Stage 2: Topological Feature Extraction

Notebook: Original Notebooks/Compute TDA Features.ipynb

This stage extracts robust topological features using Persistent Homology and vectorizes them into Persistence Images (PIs).

  • Input: Point clouds of Green cells, Red cells, and All cells.
  • Methodology:
    1. Vietoris-Rips Filtration:
      • Constructed independently for three point cloud sets: Green (Type 2), Red (Type 1), and Combined.
    2. Persistent Homology Calculation:
      • Computes persistence diagrams $D_k$ for homology dimensions $k \in {0, 1, 2}$.
      • $H_0$: Connected components.
      • $H_1$: Loops/Cycles.
      • $H_2$: Voids/Cavities.
    3. Persistence Image (PI) Vectorization:
      • Converts persistence diagrams into vector-space compatible images.
      • Metric Settings:
        • Weight Function: Linear persistence weighting ($w(b, p) = p$) to emphasize high-persistence features.
        • Kernel: Gaussian kernel with $\sigma = 0.05$.
        • Resolution: Pixel size $p_{res} = 0.1$.
      • Filtration Ranges:
        • Dimension 0: Birth $[0, 1]$, Persistence $[0, 10]$.
        • Dimension 1 & 2: Birth $[0, 10]$, Persistence $[0, 5]$ (Max $\epsilon = 10$).
  • Output: Stacked vectors of Persistence Images for $H_0, H_1, H_2$ across all subpopulations.

Stage 3: Evaluation (Embedding & Classification)

Notebook: Sixpack_Chroma_비교평가.ipynb (and Embedding and Classification.ipynb)

This phase evaluates the discriminative power of the extracted features using diverse classifiers and rigorous validation protocols.

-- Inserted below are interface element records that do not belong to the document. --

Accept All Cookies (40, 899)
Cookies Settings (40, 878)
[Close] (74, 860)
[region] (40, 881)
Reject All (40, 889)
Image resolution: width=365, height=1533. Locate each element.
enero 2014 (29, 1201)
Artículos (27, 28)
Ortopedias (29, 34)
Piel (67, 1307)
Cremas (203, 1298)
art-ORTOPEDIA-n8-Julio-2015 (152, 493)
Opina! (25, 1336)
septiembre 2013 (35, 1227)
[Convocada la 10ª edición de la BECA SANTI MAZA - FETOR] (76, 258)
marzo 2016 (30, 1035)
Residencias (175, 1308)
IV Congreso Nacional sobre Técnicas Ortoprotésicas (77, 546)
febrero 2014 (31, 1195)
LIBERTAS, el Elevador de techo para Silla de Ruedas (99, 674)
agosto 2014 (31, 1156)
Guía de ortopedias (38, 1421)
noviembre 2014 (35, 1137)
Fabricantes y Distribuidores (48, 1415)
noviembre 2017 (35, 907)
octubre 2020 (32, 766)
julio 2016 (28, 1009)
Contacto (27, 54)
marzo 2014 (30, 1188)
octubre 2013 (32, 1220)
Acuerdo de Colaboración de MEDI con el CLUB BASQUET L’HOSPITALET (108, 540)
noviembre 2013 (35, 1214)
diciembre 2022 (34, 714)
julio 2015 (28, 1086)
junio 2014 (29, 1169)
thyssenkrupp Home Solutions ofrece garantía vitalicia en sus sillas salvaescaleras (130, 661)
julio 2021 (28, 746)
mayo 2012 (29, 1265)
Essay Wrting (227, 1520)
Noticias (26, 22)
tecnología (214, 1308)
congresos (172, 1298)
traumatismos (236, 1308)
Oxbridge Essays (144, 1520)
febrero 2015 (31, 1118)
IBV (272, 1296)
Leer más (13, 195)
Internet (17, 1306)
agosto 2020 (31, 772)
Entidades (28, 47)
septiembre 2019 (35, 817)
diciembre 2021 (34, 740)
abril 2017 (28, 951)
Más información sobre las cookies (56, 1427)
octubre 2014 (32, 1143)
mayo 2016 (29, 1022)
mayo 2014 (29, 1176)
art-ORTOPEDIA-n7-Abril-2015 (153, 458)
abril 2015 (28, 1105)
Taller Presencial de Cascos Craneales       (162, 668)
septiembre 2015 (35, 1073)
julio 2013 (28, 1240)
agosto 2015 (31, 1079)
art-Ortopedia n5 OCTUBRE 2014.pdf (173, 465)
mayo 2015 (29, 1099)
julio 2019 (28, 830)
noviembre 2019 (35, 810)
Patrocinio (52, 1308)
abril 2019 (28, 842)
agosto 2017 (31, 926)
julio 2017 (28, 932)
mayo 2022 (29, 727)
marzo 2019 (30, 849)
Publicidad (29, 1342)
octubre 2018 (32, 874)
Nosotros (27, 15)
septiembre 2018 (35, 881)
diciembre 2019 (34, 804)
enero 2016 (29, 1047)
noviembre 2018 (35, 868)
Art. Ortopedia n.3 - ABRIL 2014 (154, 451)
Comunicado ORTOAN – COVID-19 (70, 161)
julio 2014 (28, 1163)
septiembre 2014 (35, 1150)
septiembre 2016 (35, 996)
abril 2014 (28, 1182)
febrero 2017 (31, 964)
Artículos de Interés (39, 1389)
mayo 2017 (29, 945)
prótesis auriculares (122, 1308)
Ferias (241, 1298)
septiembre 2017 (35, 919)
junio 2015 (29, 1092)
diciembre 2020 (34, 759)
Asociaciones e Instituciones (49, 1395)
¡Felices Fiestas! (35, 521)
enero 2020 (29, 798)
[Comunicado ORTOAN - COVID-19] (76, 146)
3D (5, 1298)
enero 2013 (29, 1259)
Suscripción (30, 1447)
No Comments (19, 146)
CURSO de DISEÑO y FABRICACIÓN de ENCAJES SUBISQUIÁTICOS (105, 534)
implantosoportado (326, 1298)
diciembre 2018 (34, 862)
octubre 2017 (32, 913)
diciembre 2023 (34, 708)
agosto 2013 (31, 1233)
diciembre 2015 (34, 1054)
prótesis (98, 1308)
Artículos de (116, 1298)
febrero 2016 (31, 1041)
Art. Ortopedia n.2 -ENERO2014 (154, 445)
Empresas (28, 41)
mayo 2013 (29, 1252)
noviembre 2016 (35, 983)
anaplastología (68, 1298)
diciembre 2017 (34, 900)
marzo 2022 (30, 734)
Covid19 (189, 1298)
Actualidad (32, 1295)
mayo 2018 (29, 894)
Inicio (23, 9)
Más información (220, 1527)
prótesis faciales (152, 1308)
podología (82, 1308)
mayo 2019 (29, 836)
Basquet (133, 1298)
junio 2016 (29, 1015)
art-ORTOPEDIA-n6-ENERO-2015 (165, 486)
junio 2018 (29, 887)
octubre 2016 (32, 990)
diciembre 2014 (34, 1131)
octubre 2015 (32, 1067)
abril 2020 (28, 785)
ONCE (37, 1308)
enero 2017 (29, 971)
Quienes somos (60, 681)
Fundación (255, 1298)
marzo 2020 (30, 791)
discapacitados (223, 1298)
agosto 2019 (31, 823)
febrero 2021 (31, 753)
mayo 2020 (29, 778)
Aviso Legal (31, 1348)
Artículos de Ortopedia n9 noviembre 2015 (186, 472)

  • Dimensionality Reduction:

    • PCA (Principal Component Analysis): Used for initial feature compression and visualization.
    • PHATE: Applied for manifold visualization to reveal intrinsic data geometry.
  • Classification Models: A suite of classifiers is trained to benchmark feature performance:

    1. Support Vector Machines (SVM):
      • RBF Kernel: Tested with $C \in {0.5, 1.0, 2.0}$ and gamma='scale'.
      • Linear Kernel: Tested with $C=1.0$.
    2. Random Forest:
      • Ensemble of 100 decision trees (n_estimators=100, random_state=42).
  • Validation Protocol:

    • Stratified k-Fold Cross-Validation: $k=5$ splits with shuffling (random_state=42) to ensure class balance in every fold.
  • Performance Metrics:

    1. Strict Accuracy: Standard classification accuracy.
    2. Soft Accuracy: Custom metric that accepts adjacent phases as correct predictions (accounting for continuous phase transitions in the simulation space).
    3. F1-Score: Weighted average F1-score to handle potential class imbalances.
    4. Reporting: Mean and Standard Deviation of F1-scores across folds to assess model stability.